The clock is a little over 10. At the night, at the gym.
While I am trying to walk around limping from the squats, I come across this man again. A man who looked like he was in the mid-40s. Well, it has just been three of us that quite Wednesday evening if we count in the young lady who had been somehow trained that well to catch run for an hour-long on the treadmill. Let’s count her out here.
This man, had been running about and shifting weights and had been almost performing what otherwise could simply be said a pretty well executed overall body workout. -with absolute enthusiasm. The only thing that stood out was this man carried with him a heavy apparatus on the back with a couple of twisted wires going right to his shaved bald head. Looked like they were all plastered to his head and the man seemed effortlessly aware of it and not at the same time.
I chose to let the man train at peace.
However, we met again right after our sauna, and oddly (Scandinavia) he started to chat up and the pleasantries, and I did manage to sneak up my wondering.
The device was a targeted electro-simulation to the brain of his, tuned to dismantle cancer cells. The man was in his late-stage brain cancer and I was looking at a dead man. He spoke about it, seemed to not one bit shy away from talking about, and seemed to be absolutely positive that he was going to the grocery the next day to pick stuff up for his favorite recipes. He seemed to hold the spirit of a two-year-old, the light still in his eyes and ever more youthful than the 30-years who often complain about the cost of changing tires to their new cars or the new boss.
My heart froze.
Frozen not at the reminder of the shortness of it all, but in what one loses out in the pursuit of all things irrelevant and of things that don’t mean. Of wills and wants and distractions and sadness with things. That one inadvertently gets caught in the loop of pursuits that would account for nothing.

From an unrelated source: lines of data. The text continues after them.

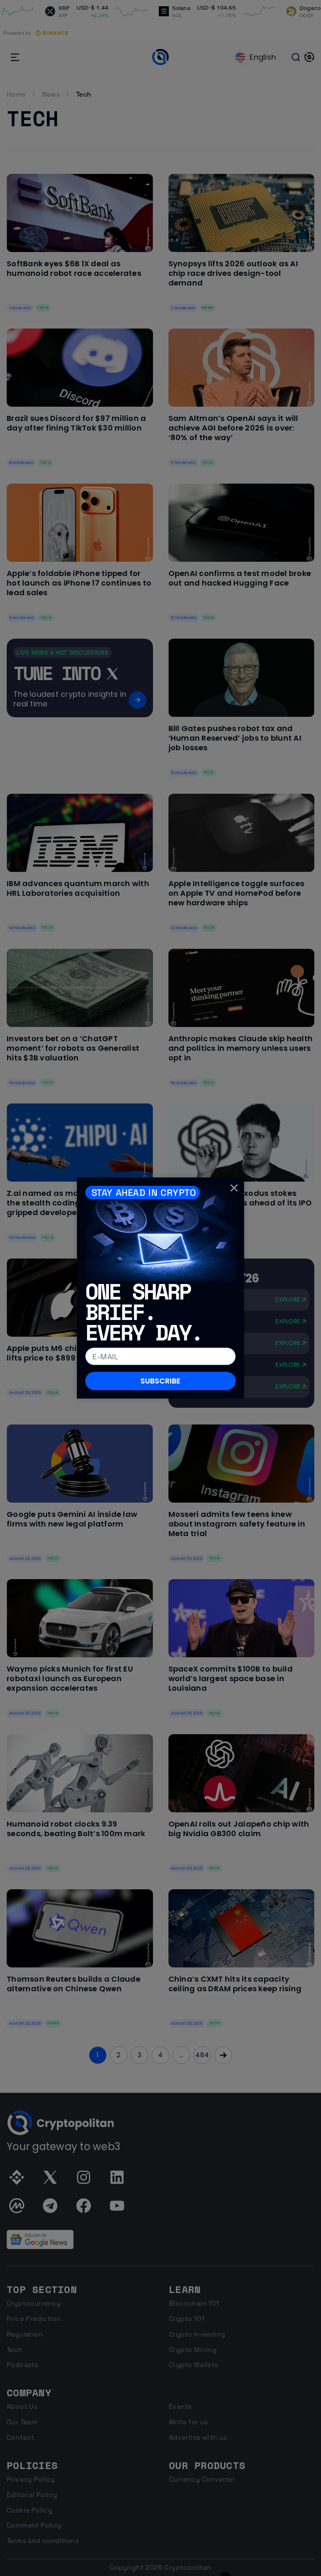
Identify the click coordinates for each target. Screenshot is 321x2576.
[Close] (234, 1187)
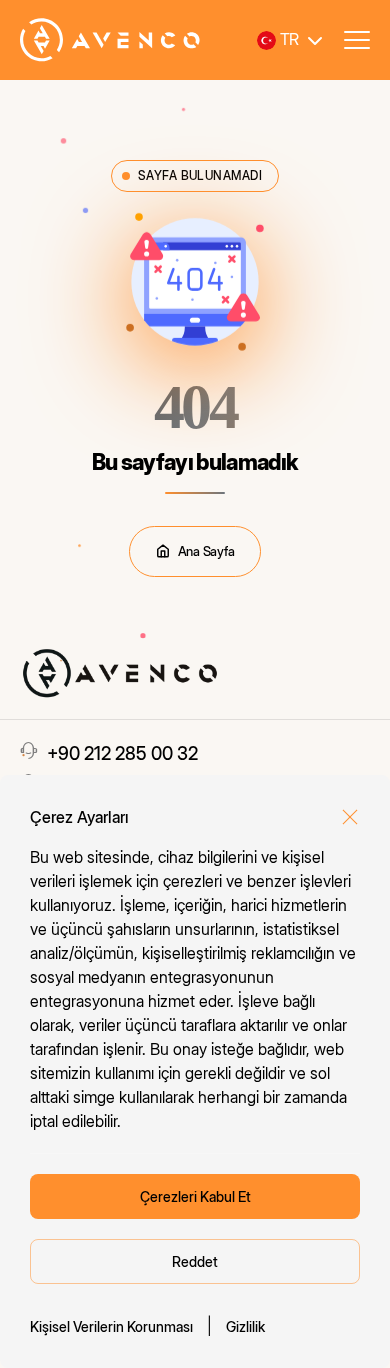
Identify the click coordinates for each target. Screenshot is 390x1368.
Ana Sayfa (206, 551)
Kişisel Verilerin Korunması (111, 1326)
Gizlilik (245, 1326)
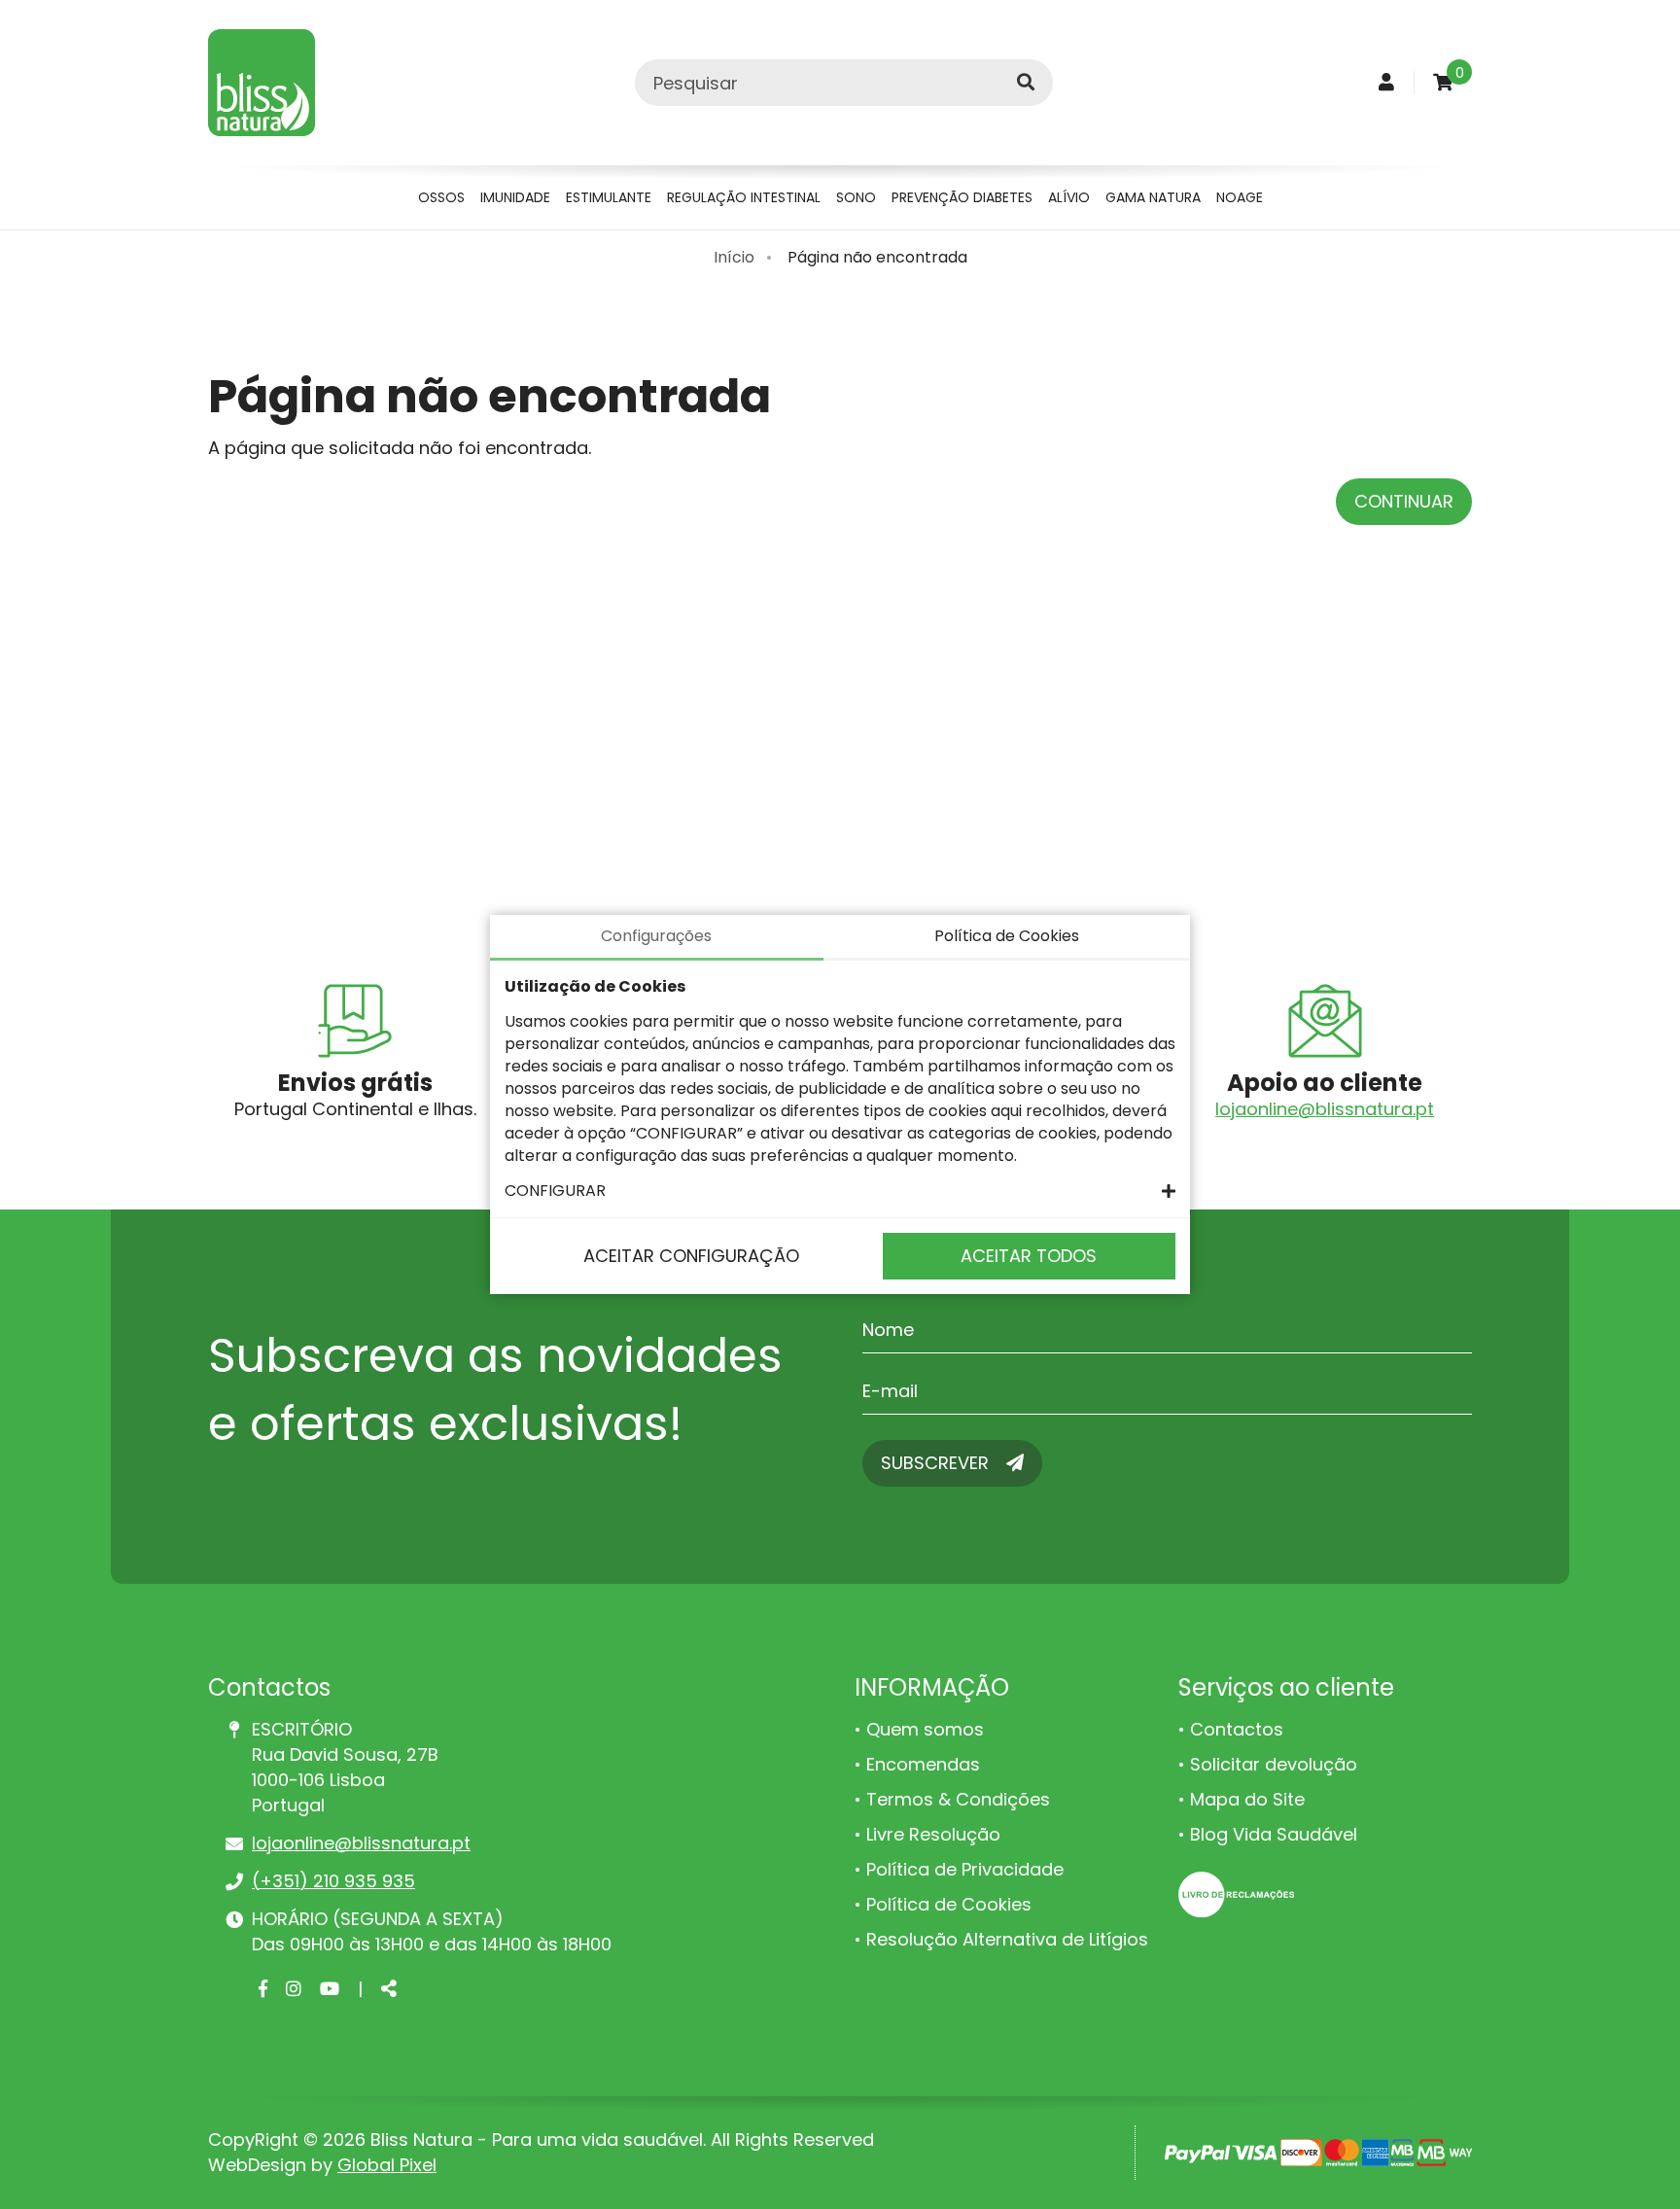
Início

If at all it begins feeling this way, I stop and question and this gives me clarity, although momentary, on priorities. That one needs to live with a sense of urgency. And perhaps, isn’t this urgency is what makes it beautiful at all?
We are here with finite time. And in this finite time, we can only do finite things. And how much of it are we doing today that would contribute to having felt fulfilled? Isn’t this what bestows meaning? Are we in the pursuit of what we consider meaningful? Or are we living games set forth by external factors which were also nothing but merely a consequence of the non-assertion of the million other things?
The countdown, T minus is ticking. And this very fact should encourage everyone to start living life with intention, with a purpose that one has created for oneself, and for the pursuit of values one holds dear.